We start out like this:

my parent
    |- me

Then I run fork(). I have a child which is a clone of myself.

my parent
    |- me
       |-- clone of me

Then I organize it so that my child runs exec("ls"). That leaves us with

my parent
    |- me
       |-- ls

and once ls exits, I’ll be all by myself again. Almost

my parent
    |- me
       |-- ls (zombie)

At this point ls is actually a zombie process! That means it’s dead, but it’s waiting around for me in case I want to check on its return value (using the wait system call.) Once I get its return value, I will really be all alone again.

my parent
    |- me

what fork and exec looks like in code

This is one of the exercises you have to do if you’re going to write a shell (which is a very fun and instructive project! Kamal has a great workshop on Github about how to do it: https://github.com/kamalmarhubi/shell-workshop)

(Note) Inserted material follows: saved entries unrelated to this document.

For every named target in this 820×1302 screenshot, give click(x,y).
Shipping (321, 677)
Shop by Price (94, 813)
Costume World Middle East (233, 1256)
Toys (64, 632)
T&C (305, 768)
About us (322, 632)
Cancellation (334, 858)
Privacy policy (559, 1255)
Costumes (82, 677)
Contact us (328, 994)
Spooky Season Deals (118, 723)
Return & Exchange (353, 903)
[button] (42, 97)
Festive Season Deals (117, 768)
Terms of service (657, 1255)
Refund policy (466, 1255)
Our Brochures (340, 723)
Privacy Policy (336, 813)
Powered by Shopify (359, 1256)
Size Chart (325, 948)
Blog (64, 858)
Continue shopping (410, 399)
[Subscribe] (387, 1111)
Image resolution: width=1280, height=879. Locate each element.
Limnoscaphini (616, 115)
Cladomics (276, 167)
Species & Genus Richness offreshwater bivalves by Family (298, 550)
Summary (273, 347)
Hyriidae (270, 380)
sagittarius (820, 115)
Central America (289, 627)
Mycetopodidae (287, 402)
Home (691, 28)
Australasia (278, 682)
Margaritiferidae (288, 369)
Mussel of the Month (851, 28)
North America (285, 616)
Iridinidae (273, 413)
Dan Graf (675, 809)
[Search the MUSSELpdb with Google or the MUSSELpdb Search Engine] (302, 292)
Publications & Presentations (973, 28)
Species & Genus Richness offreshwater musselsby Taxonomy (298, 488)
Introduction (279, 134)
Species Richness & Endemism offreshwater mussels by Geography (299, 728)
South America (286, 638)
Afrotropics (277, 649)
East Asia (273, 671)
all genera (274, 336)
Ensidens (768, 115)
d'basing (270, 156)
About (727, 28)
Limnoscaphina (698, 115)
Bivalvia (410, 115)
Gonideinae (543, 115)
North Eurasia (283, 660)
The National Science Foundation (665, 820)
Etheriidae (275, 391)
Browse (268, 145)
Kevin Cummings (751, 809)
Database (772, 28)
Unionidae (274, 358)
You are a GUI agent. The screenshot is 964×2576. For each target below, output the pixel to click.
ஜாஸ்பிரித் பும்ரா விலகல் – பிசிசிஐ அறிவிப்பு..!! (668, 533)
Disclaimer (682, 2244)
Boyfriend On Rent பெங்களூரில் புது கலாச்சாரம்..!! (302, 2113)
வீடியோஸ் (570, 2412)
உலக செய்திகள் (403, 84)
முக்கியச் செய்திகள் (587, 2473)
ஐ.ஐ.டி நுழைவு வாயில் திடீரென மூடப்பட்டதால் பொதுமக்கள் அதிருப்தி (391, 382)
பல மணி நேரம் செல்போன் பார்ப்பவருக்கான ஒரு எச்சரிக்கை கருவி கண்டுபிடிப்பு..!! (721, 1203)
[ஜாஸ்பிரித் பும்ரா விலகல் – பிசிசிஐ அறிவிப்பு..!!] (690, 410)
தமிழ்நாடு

It turns out that with a bit of work & some C or Python skills you can write a very simple shell (like bash!) in C or Python in just a few hours (at least if you have someone sitting next to you who knows what they’re doing, longer if not :)). I’ve done this and it was awesome.

Anyway, here’s what fork and exec look like in a program. I’ve written fake C pseudocode. Remember that fork can fail!

int pid = fork();
// now i am split in two! augh!
// who am I? I could be either the child or the parent
if (pid == 0) {
    // ok I am the child process
    // ls will eat my brain and I'll be a totally different process 
    exec(["ls"])
} else if (pid == -1) {
    // omg fork failed this is a disaster 
} else {
    // ok i am the parent
    // continue my business being a cool program
    // I could wait for the child to finish if I want
}

ok what does it mean for your brain to be eaten julia

Processes have a lot of attributes!

You have

open files (including open network connections)
environment variables
signal handlers (what happens when you run Ctrl+C on the program?)
a bunch of memory (your “address space”)
registers
an “executable” that you ran (/proc/$pid/exe)
cgroups and namespaces (“linux container stuff”)
a current working directory
the user your program is running as
some other stuff that I’m forgetting

When you run execve and have another program eat your brain, actually almost everything stays the same! You have the same environment variables and signal handlers and open files and more.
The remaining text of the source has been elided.